● **TEXT EXCERPT**:
________________________

- Born: Robia Sara Rashid July 30, 1977 (age 49)
- Occupations: TV writer-producer TV showrunner
- Years active: 2005–present
- Known for: Atypical
- Spouse: Michael Oppenhuizen
- Children: 2

= Robia Rashid =

American TV producer and writer

Robia Sara Rashid (born July 30, 1977) is an American television writer-producer and showrunner. She is widely known as the creator of Netflix original series Atypical. Rashid was also the co-story editor, co-producer and supervising producer of the CBS sitcom series How I Met Your Mother.

==Early life and education==
Rashid said that she grew up in a biracial family in northern Vermont. She is half-Pakistani, half-European. Her father is from Pakistan and her mother's family's origins are from England and Ireland. She said her family was very influenced by the counterculture of the 1960s, and were, as she describes them, hippies.

Rashid has an undergraduate degree in education. In 2005, Rashid graduated from New York University Tisch School of the Arts with an master's of fine arts degree in the dramatic writing program.

==Career==
Rashid got her start working in the non-profit sector at the Posse Foundation in a college scholarship and mentorship program for inner city kids in Boston.

Rashid was a playwright in New York City before starting to work in network television.

Rashid's writing professor at NYU, Cindy Chupack, shared a spec script with her agent, which led to a writing job on the final season of Will & Grace, which she got immediately after graduating from NYU.

She wrote on The Loop and then for Aliens in America.

From 2008 to 2012, Rashid worked on the TV show How I Met Your Mother, where she started out as a writer and eventually became a supervising producer. From 2014 to 2015, Rashid also co-executive produced and wrote one episode of the TV series, The Goldbergs.

Rashid is the creator of the Peabody Award nominated TV show Atypical, a Netflix comedy that premiered in 2017 about a young man on the autism spectrum who begins dating. The show stars Keir Gilchrist, Jack Haven, Michael Rapaport, and Jennifer Jason Leigh.

________________________

● **DATA BLOCK**:
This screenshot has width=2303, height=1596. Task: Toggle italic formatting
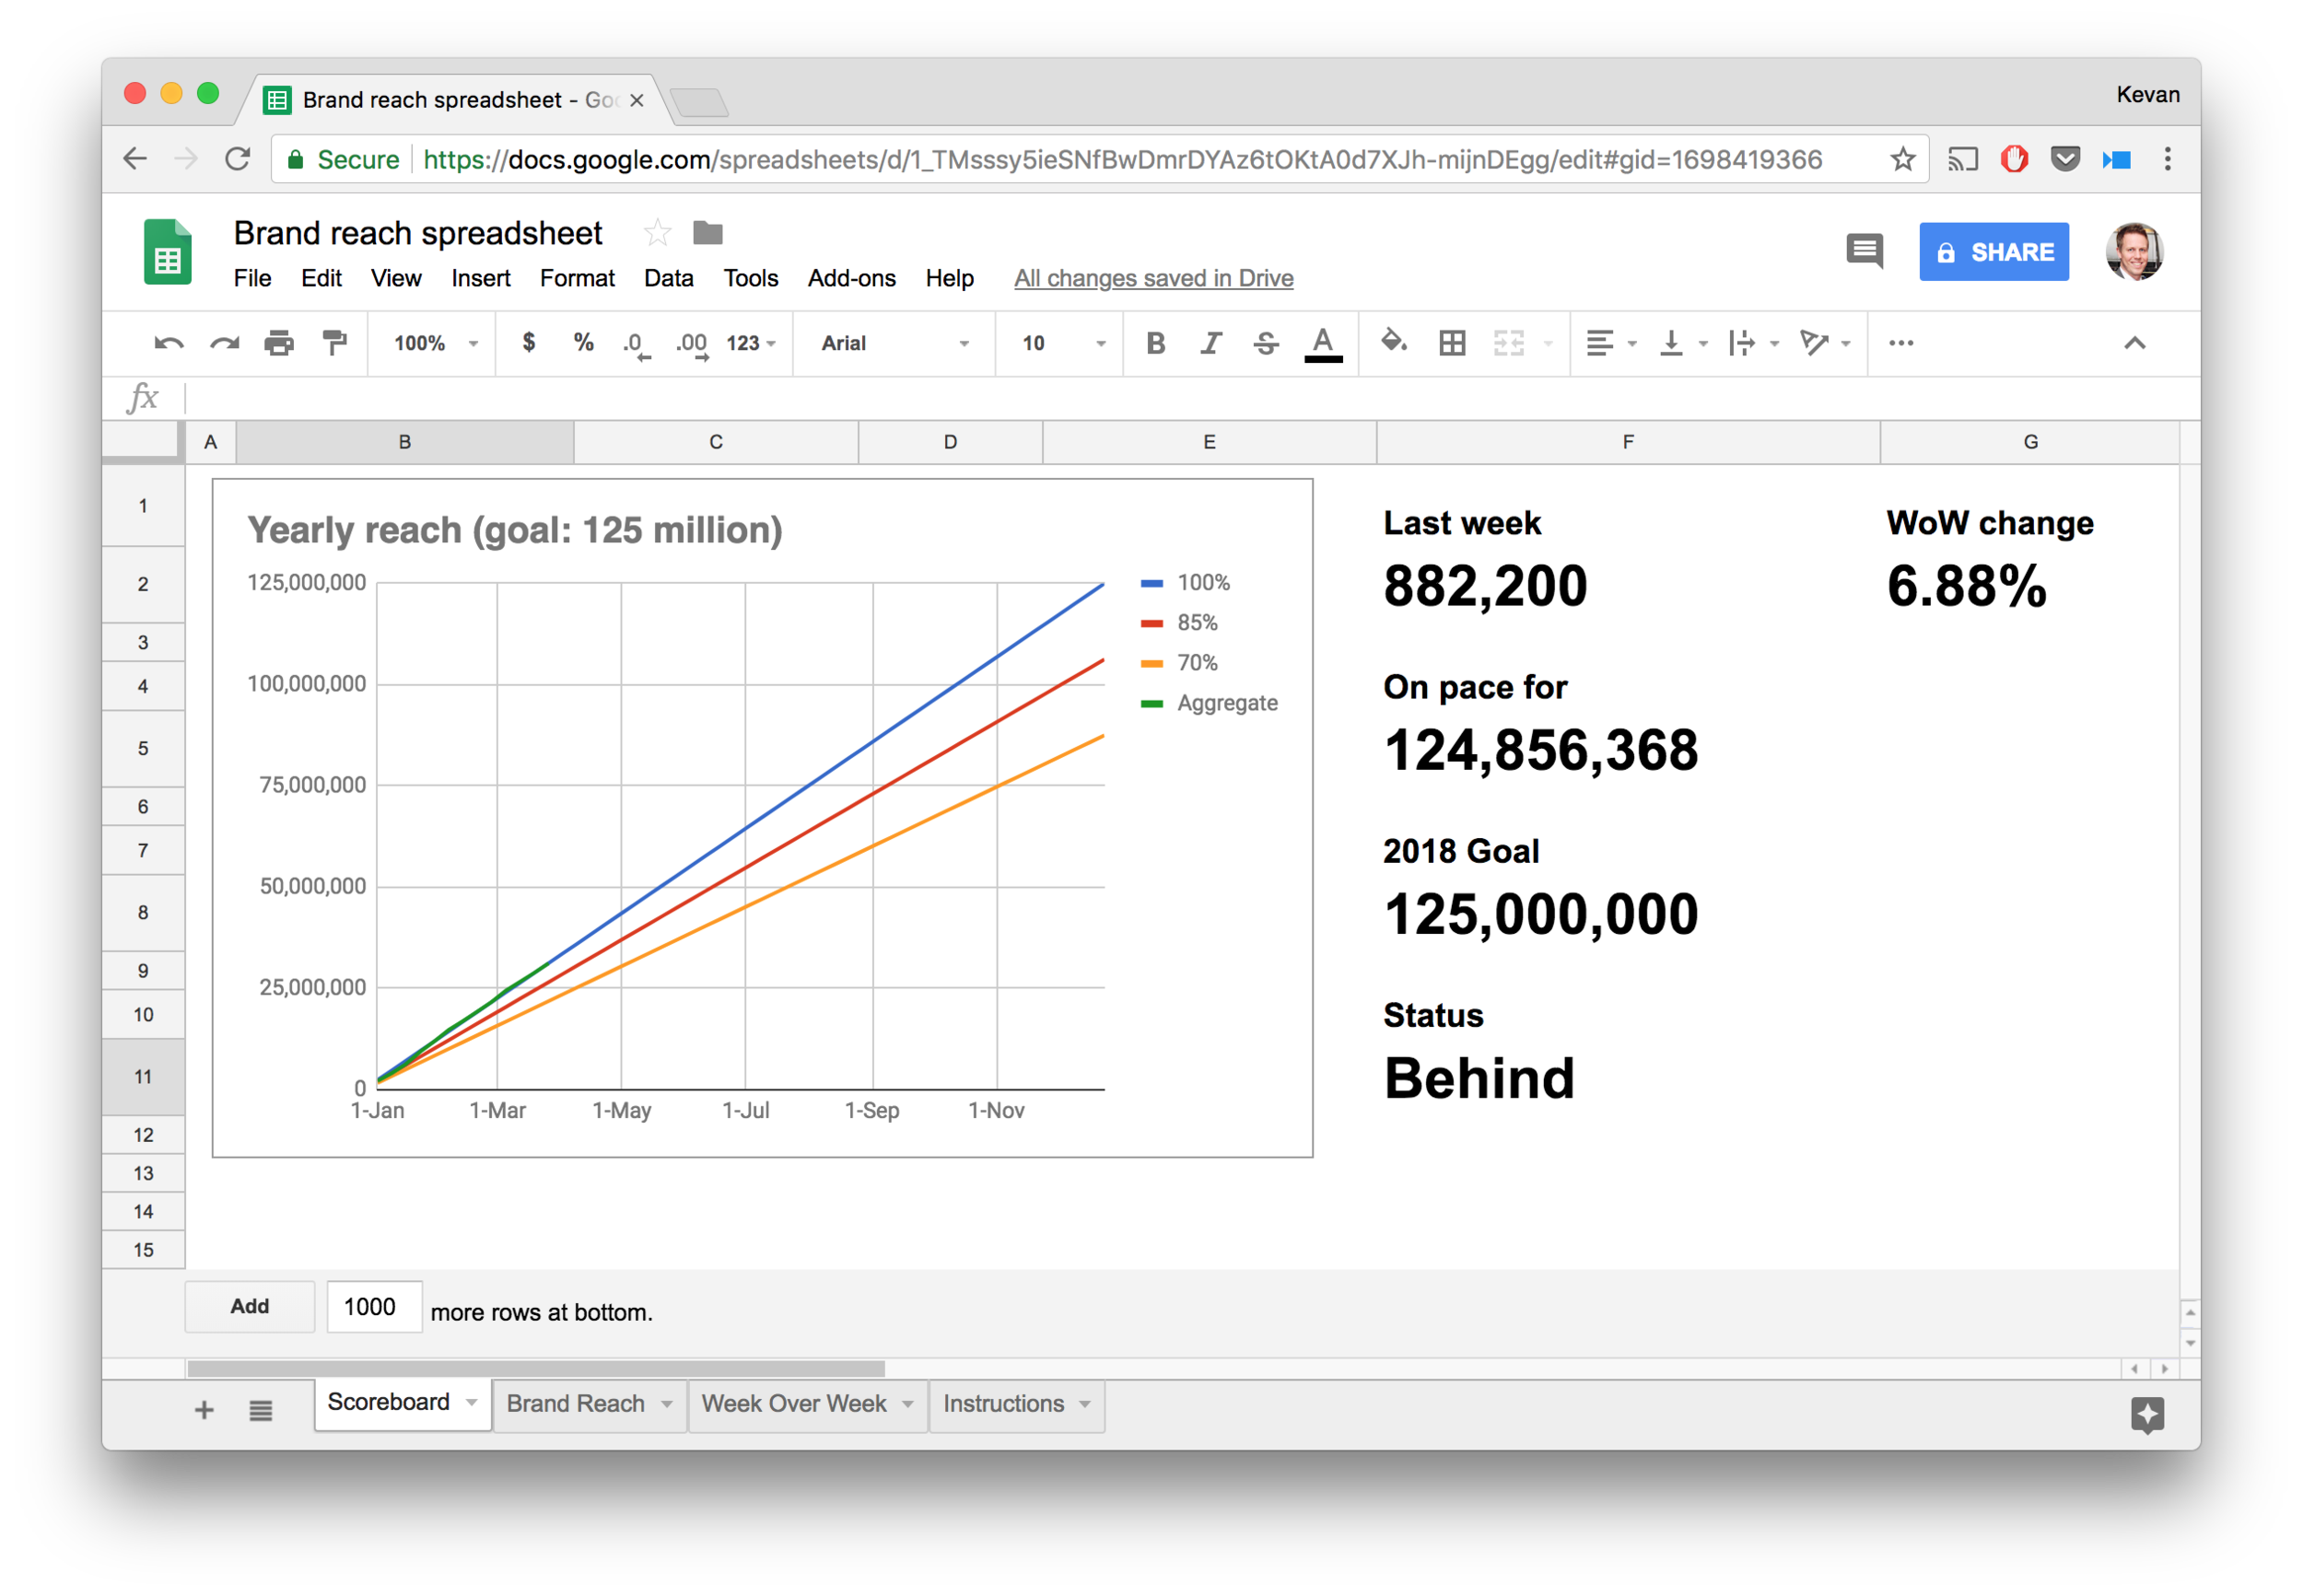pos(1211,344)
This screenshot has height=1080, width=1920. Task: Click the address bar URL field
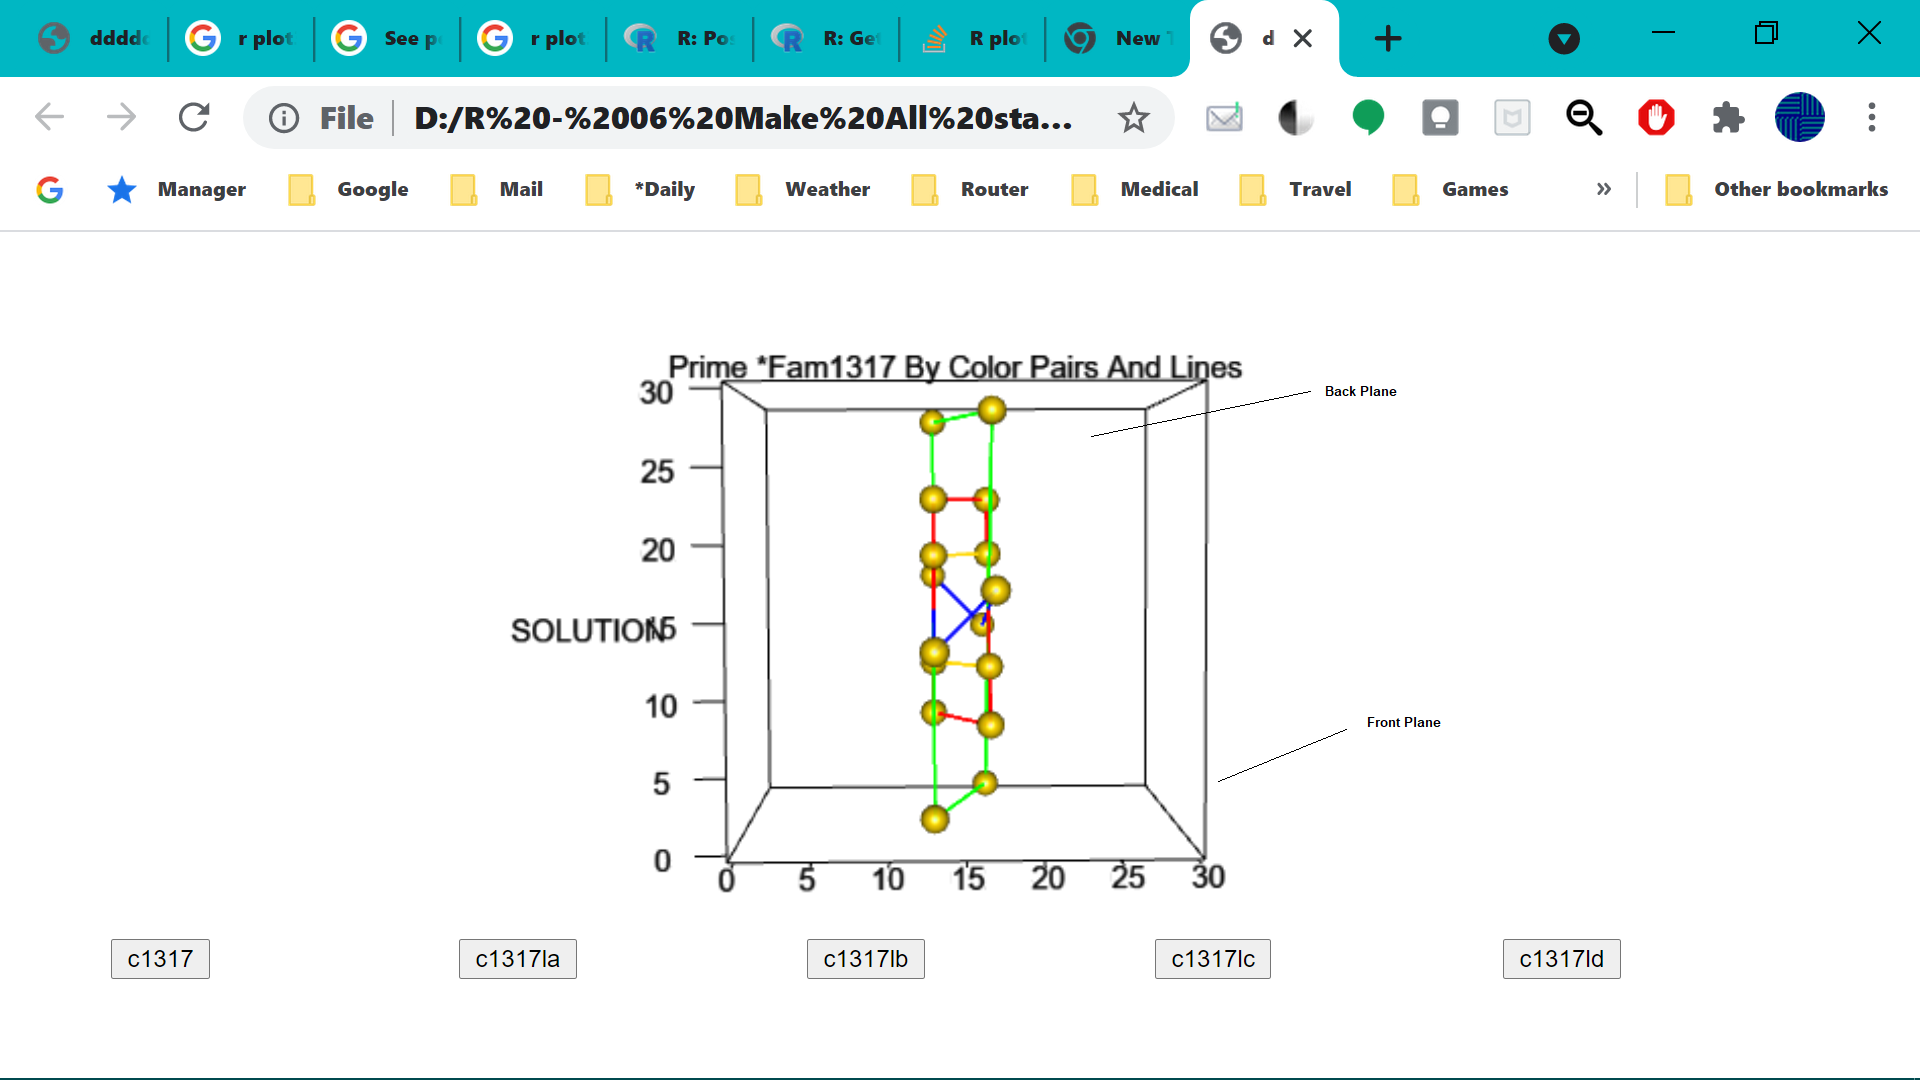tap(742, 118)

________________________

● **EXERCISE INSTRUCTIONS**:
1. According to the Robia Rashid biography, which school did Rashid graduate from in 2005?
2. In the Robia Rashid biography, change "playwright" to "dramatist" in the passage between "Rashid has an" and "Aliens in America.", inclusive, and give that passage with the change.

● **TASK RESPONSES**:
1. New York University Tisch School of the Arts.

2.
Rashid has an undergraduate degree in education. In 2005, Rashid graduated from New York University Tisch School of the Arts with an master's of fine arts degree in the dramatic writing program.

==Career==
Rashid got her start working in the non-profit sector at the Posse Foundation in a college scholarship and mentorship program for inner city kids in Boston.

Rashid was a dramatist in New York City before starting to work in network television.

Rashid's writing professor at NYU, Cindy Chupack, shared a spec script with her agent, which led to a writing job on the final season of Will & Grace, which she got immediately after graduating from NYU.

She wrote on The Loop and then for Aliens in America.